BEGIN

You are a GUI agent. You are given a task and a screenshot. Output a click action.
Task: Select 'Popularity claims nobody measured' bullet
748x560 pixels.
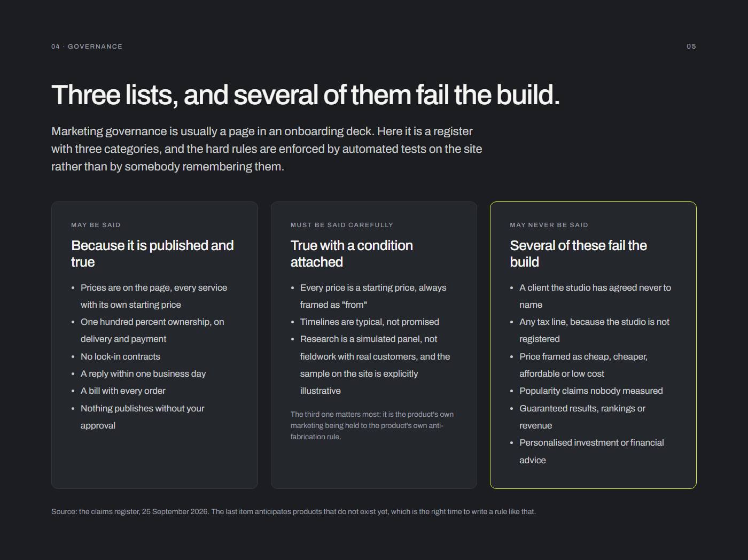tap(591, 391)
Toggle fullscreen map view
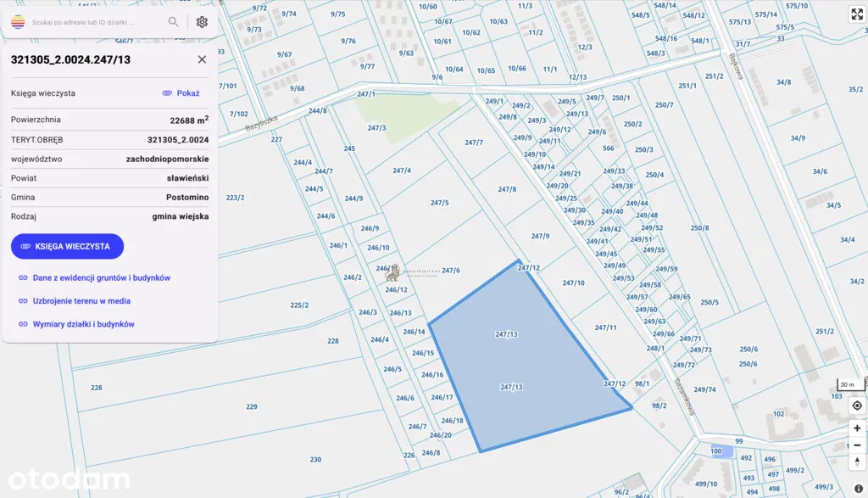Viewport: 868px width, 498px height. [856, 14]
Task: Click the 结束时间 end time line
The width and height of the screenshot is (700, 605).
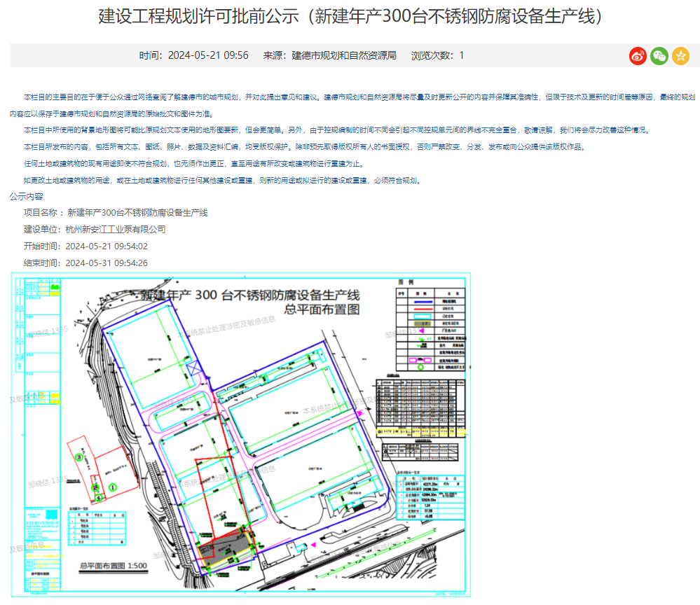Action: tap(85, 263)
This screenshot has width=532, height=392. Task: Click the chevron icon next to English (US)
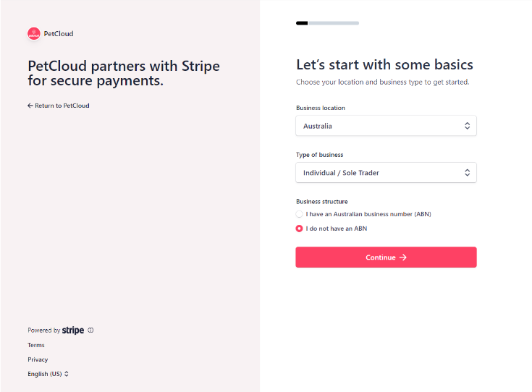click(x=67, y=374)
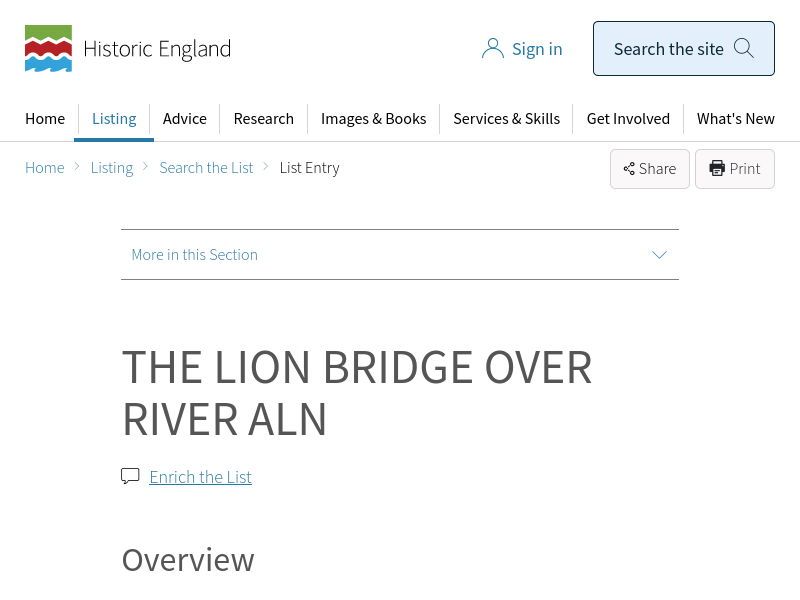Image resolution: width=800 pixels, height=600 pixels.
Task: Click the Historic England logo
Action: (128, 49)
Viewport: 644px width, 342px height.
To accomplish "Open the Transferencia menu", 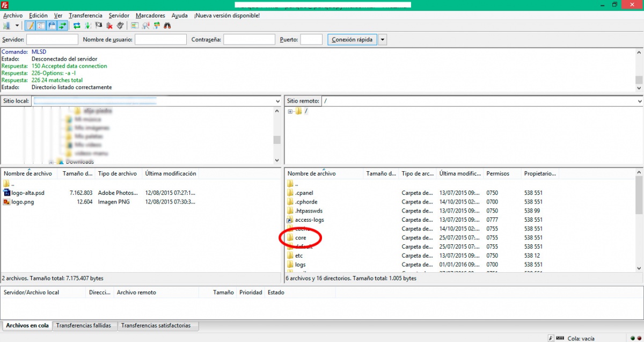I will (85, 16).
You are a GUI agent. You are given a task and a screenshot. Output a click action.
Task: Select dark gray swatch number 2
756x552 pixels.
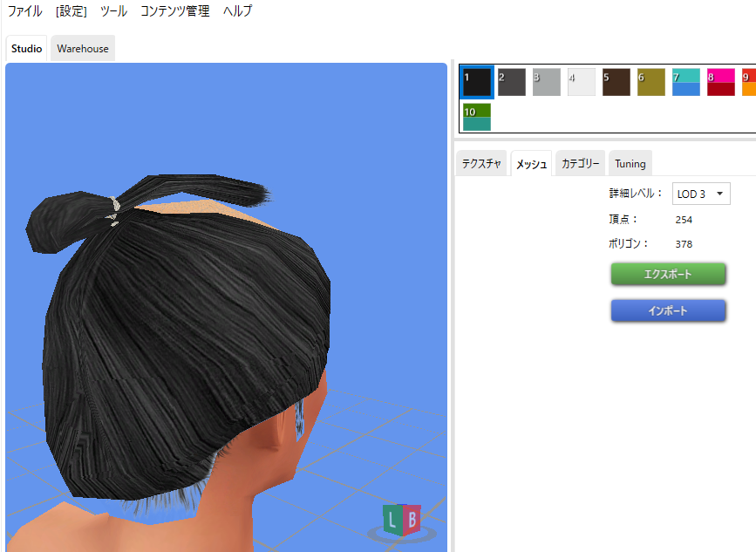click(512, 82)
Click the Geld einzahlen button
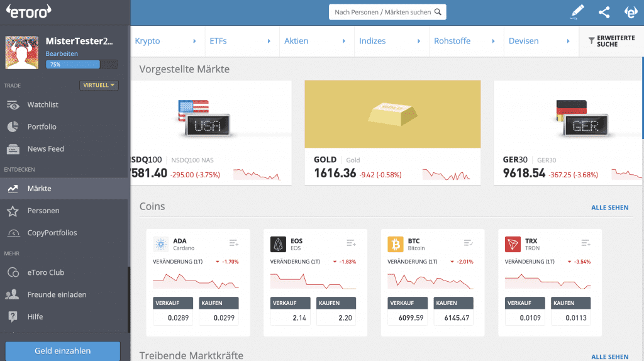 tap(63, 351)
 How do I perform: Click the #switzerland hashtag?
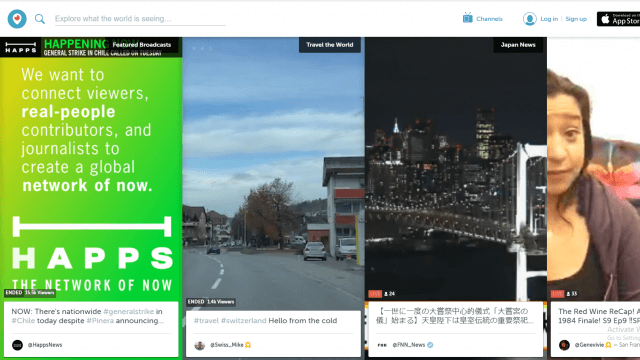243,321
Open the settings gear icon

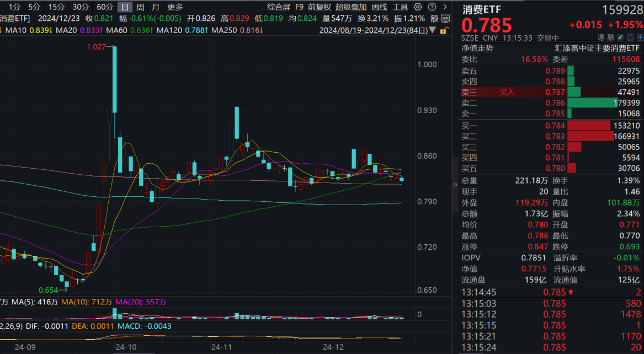[418, 7]
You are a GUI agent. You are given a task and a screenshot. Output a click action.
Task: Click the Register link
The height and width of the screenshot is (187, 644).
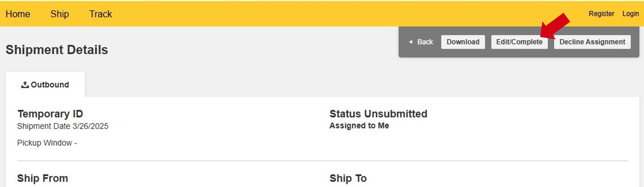click(601, 14)
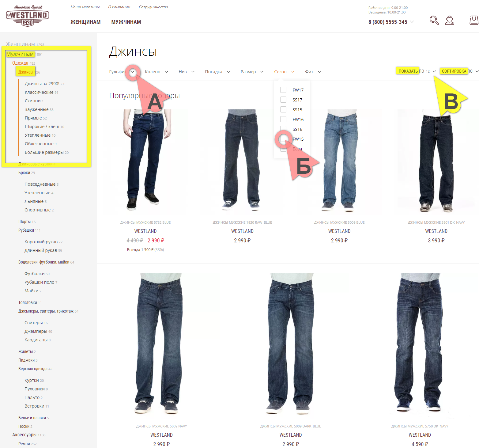The height and width of the screenshot is (448, 479).
Task: Go to Наши магазины link
Action: click(85, 7)
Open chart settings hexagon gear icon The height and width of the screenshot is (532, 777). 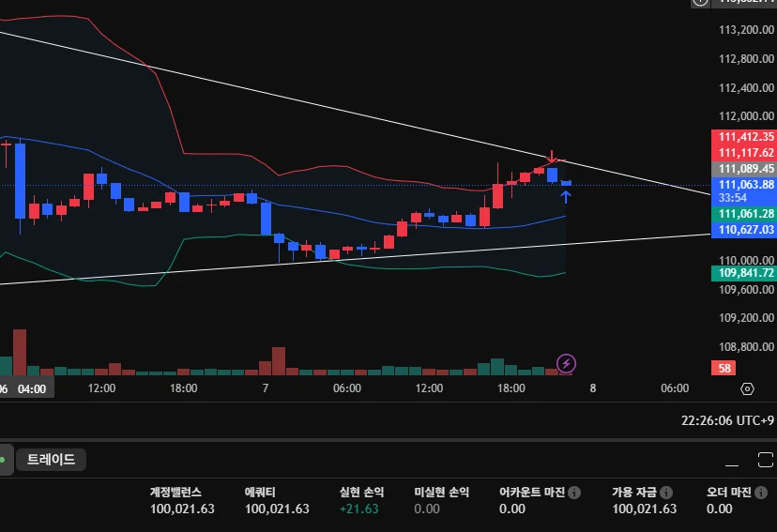coord(747,388)
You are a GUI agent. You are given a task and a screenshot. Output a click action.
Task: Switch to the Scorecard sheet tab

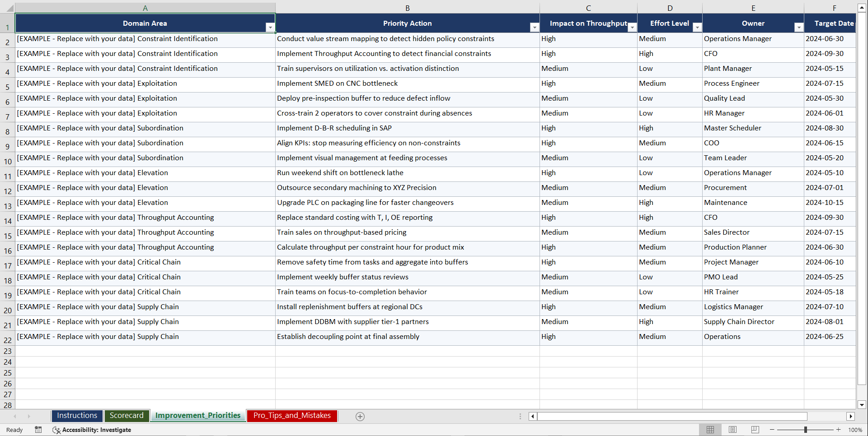tap(127, 416)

END

> [EXERCISE REQUIREMENTS] Each line in the material above that mentions the word "Select" must be copied.

> [SOLUTION]
Task: Select 'Popularity claims nobody measured' bullet
Task: Select dark gray swatch number 2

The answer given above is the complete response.